» **Input**

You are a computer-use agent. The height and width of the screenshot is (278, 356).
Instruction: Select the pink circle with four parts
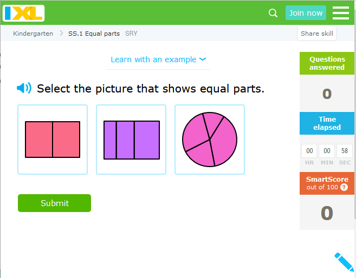pyautogui.click(x=210, y=140)
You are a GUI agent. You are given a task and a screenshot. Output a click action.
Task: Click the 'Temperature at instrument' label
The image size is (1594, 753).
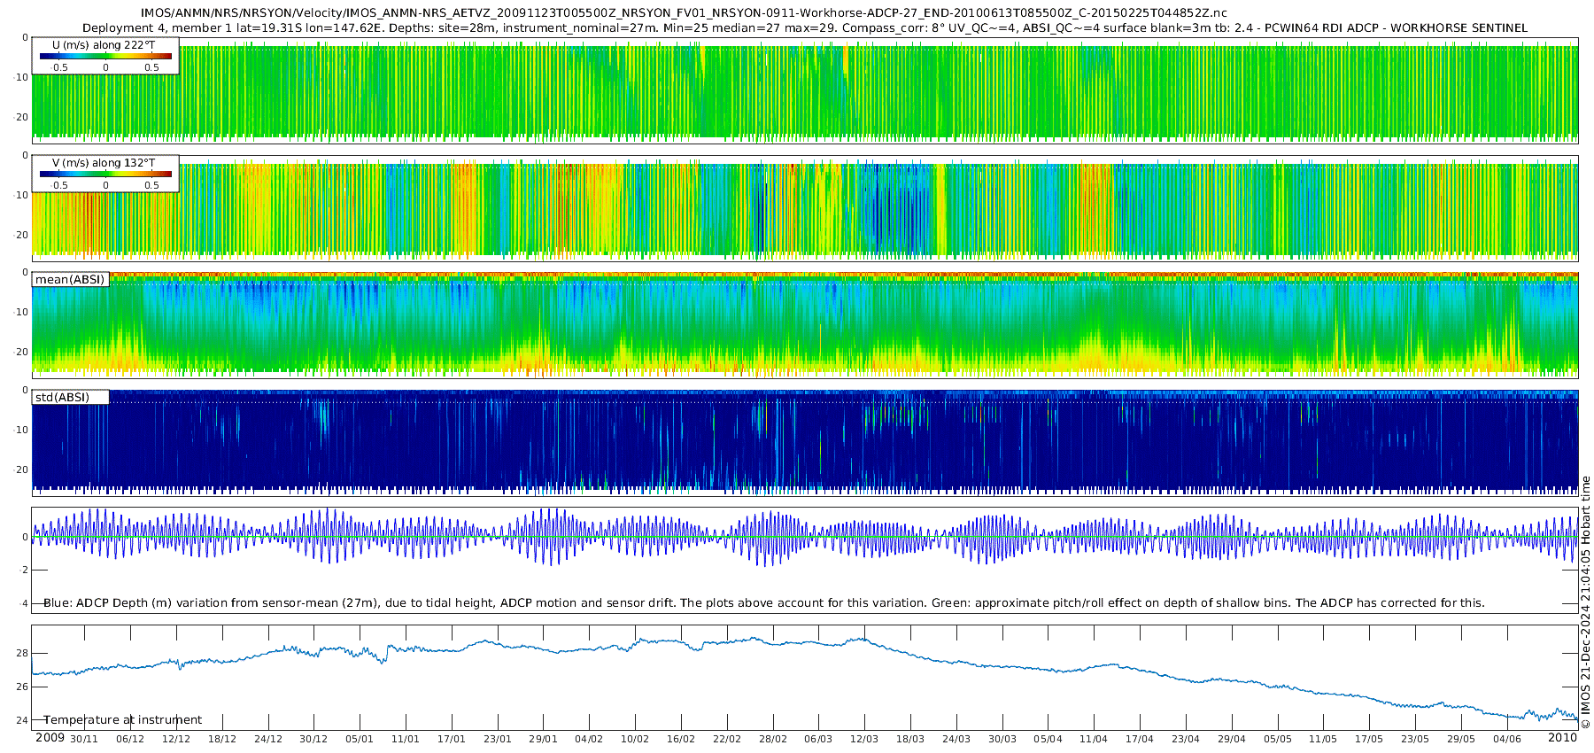pos(122,720)
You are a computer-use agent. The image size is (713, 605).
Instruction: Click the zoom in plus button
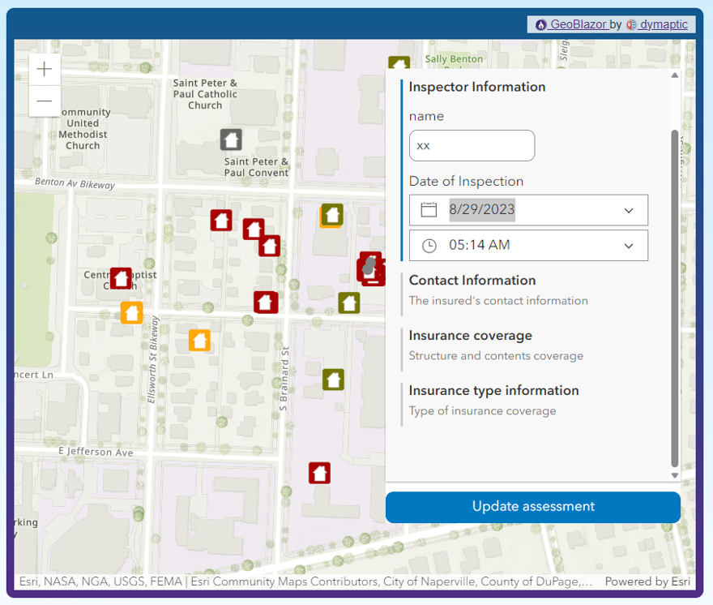click(45, 70)
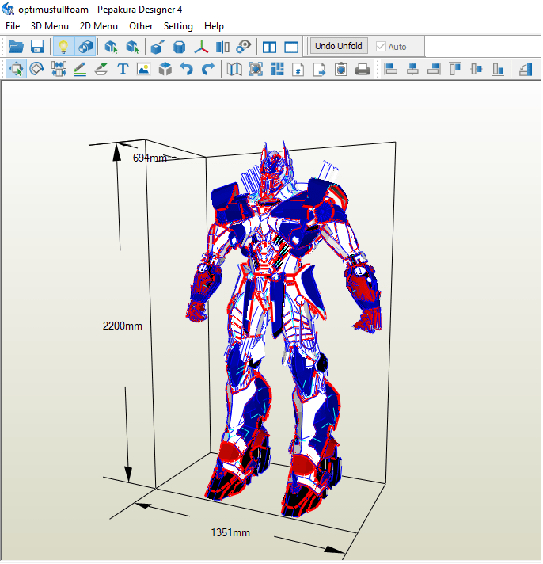Toggle the single-window view layout button
Screen dimensions: 543x564
click(x=291, y=47)
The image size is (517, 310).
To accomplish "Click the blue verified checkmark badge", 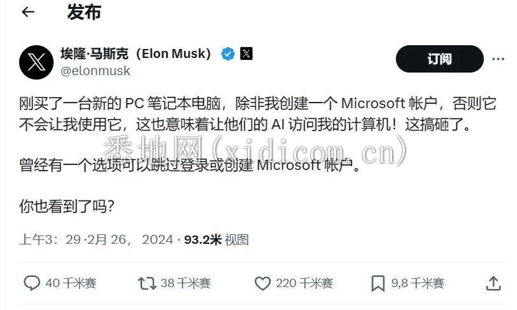I will point(228,53).
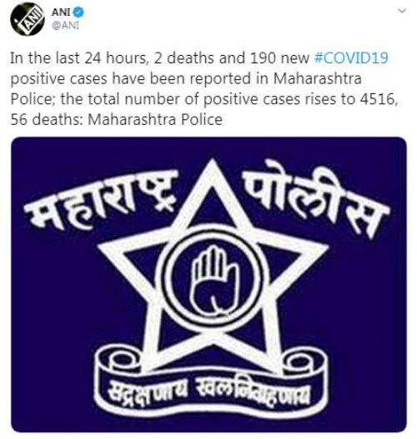
Task: Click the star's left horizontal point
Action: pyautogui.click(x=112, y=247)
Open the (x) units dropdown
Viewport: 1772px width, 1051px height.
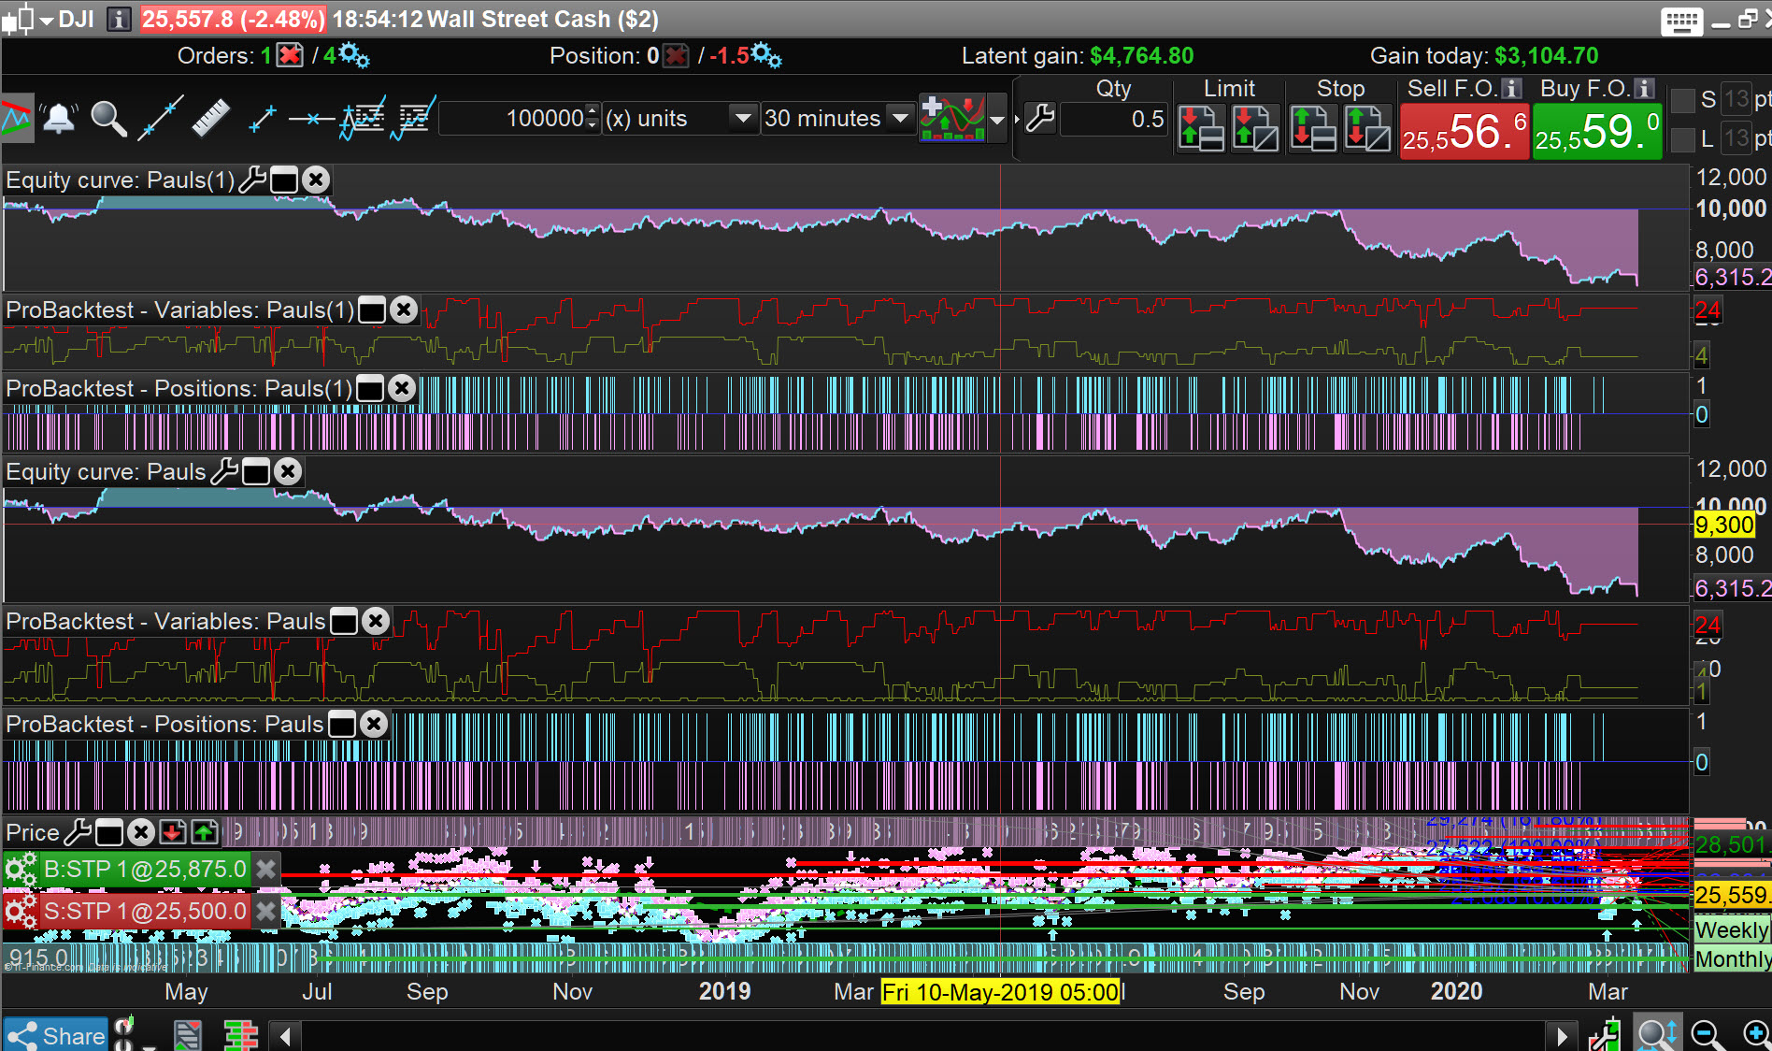(x=743, y=119)
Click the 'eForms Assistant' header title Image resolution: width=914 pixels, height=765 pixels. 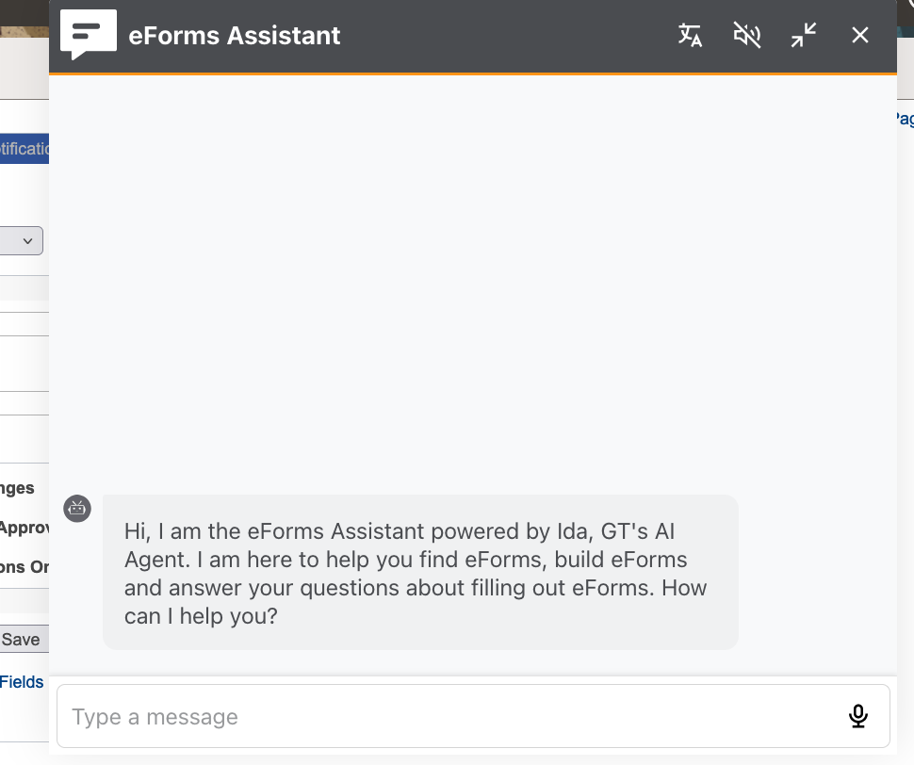coord(235,36)
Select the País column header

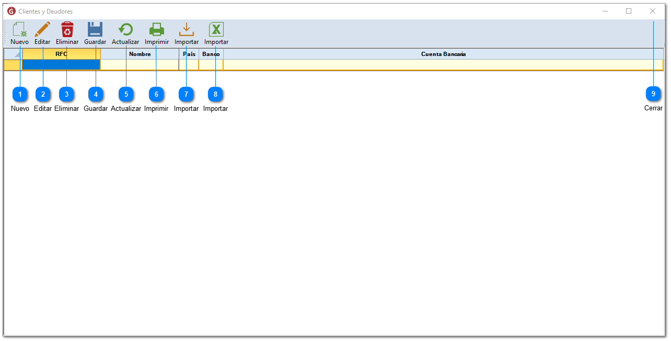point(189,54)
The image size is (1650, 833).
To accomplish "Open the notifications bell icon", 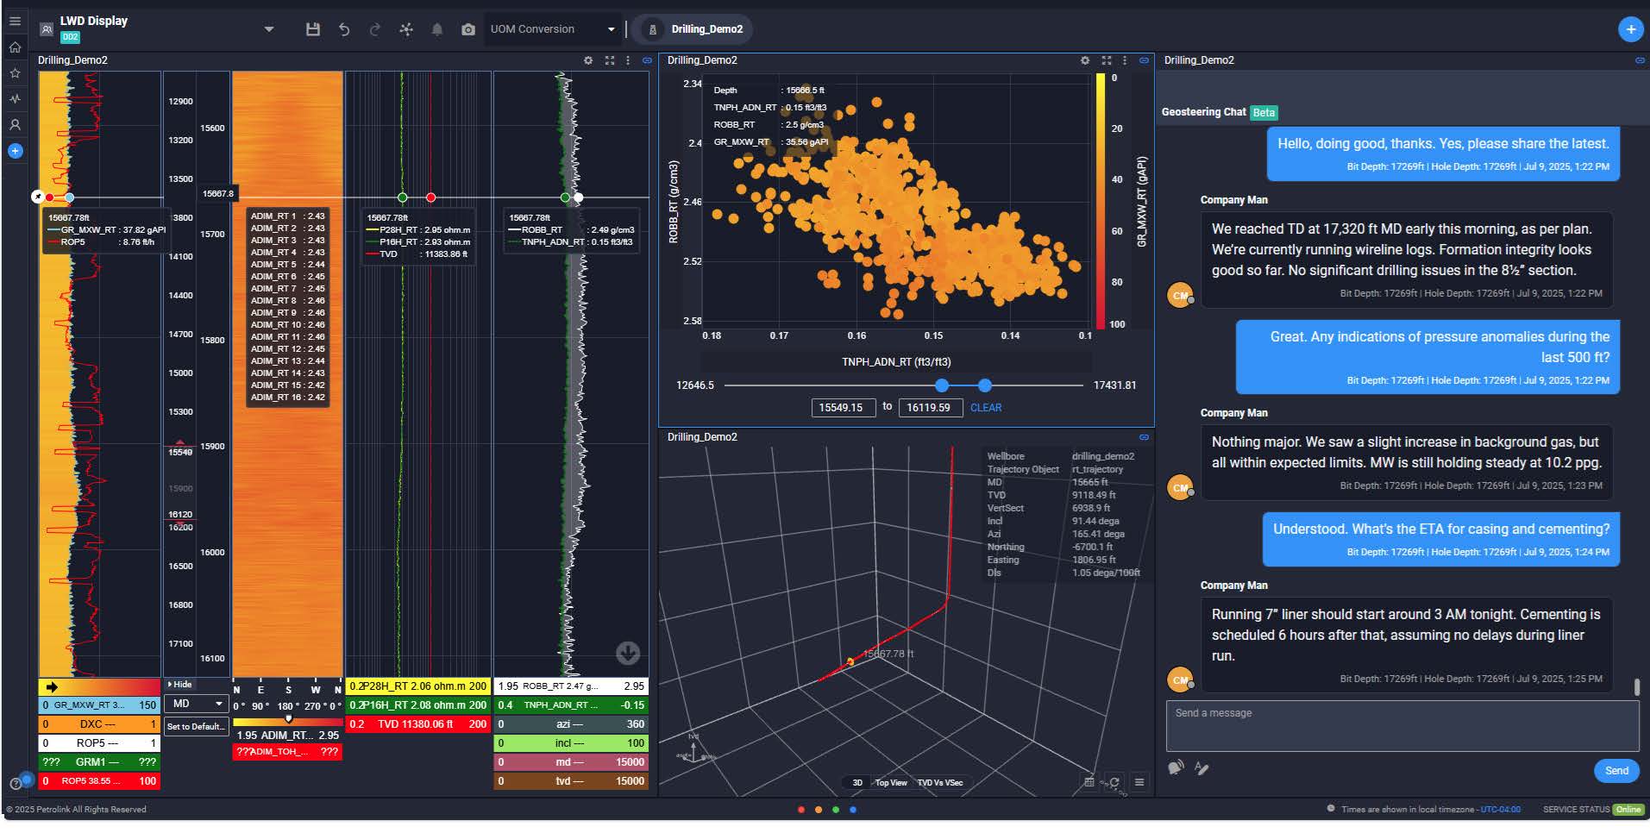I will [x=437, y=29].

» **Required work**
Copy down each line in the entries that has the word "computer".

» **Written response**
You are a computer-use agent. The height and width of the screenshot is (278, 356).
You are a computer-use agent. The image size is (713, 605).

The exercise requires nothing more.